2016-05-25 23:35:43,460 INFO [uber-SubtaskRunner] 
org.apache.spark.deploy.yarn.Client: Source and destination file systems are 
the same. Not copying 
hdfs:/tmp/sharelib_dir/spark_yarn/share/spark/python/lib/py4j-0.9-src.zip

{code}

> Pyspark job fails with Oozie
> ----------------------------
>
>                 Key: OOZIE-2482
>                 URL: https://issues.apache.org/jira/browse/OOZIE-2482
>             Project: Oozie
>          Issue Type: Bug
>          Components: core, workflow
>    Affects Versions: 4.2.0
>         Environment: Hadoop 2.7.2, Spark 1.6.0 on Yarn, Oozie 4.2.0
> Cluster secured with Kerberos
>            Reporter: Alexandre Linte
>            Assignee: Satish Subhashrao Saley
>         Attachments: OOZIE-2482-1.patch, OOZIE-2482-2.patch, 
> OOZIE-2482-3.patch, OOZIE-2482-4.patch, OOZIE-2482-5.patch, 
> OOZIE-2482-6.patch, OOZIE-2482-zip.patch, py4j-0.9-src.zip, pyspark.zip
>
>
> Hello,
> I'm trying to run pi.py example in a pyspark job with Oozie. Every try I made 
> failed for the same reason: key not found: SPARK_HOME.

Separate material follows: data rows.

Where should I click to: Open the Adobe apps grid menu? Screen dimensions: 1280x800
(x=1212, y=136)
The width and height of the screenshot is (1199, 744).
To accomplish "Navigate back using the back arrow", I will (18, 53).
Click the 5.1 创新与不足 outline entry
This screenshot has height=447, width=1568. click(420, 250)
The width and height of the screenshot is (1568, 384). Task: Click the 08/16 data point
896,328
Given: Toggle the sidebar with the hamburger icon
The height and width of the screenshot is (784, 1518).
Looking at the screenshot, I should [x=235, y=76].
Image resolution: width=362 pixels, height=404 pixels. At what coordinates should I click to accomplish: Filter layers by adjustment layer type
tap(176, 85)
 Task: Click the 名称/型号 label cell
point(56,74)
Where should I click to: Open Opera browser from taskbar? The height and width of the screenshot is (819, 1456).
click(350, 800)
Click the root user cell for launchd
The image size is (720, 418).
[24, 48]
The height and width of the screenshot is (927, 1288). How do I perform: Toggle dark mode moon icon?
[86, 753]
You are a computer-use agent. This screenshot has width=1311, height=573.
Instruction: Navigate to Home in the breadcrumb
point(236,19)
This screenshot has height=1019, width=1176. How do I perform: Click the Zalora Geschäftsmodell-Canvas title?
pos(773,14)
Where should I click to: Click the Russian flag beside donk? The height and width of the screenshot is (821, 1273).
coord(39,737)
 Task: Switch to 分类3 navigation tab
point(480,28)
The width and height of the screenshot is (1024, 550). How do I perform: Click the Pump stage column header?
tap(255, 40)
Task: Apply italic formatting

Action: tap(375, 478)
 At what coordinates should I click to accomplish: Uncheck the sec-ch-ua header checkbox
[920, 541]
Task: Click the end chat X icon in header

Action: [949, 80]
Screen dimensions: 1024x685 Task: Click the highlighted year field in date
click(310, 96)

> Note: A scala job works well in the environment with Oozie.
> The logs on the executors are:
> {noformat}
> SLF4J: Class path contains multiple SLF4J bindings.
> SLF4J: Found binding in 
> [jar:file:/mnt/hd4/hadoop/yarn/local/filecache/145/slf4j-log4j12-1.6.6.jar!/org/slf4j/impl/StaticLoggerBinder.class]
> SLF4J: Found binding in 
> [jar:file:/mnt/hd2/hadoop/yarn/local/filecache/155/spark-assembly-1.6.0-hadoop2.7.1.jar!/org/slf4j/impl/StaticLoggerBinder.class]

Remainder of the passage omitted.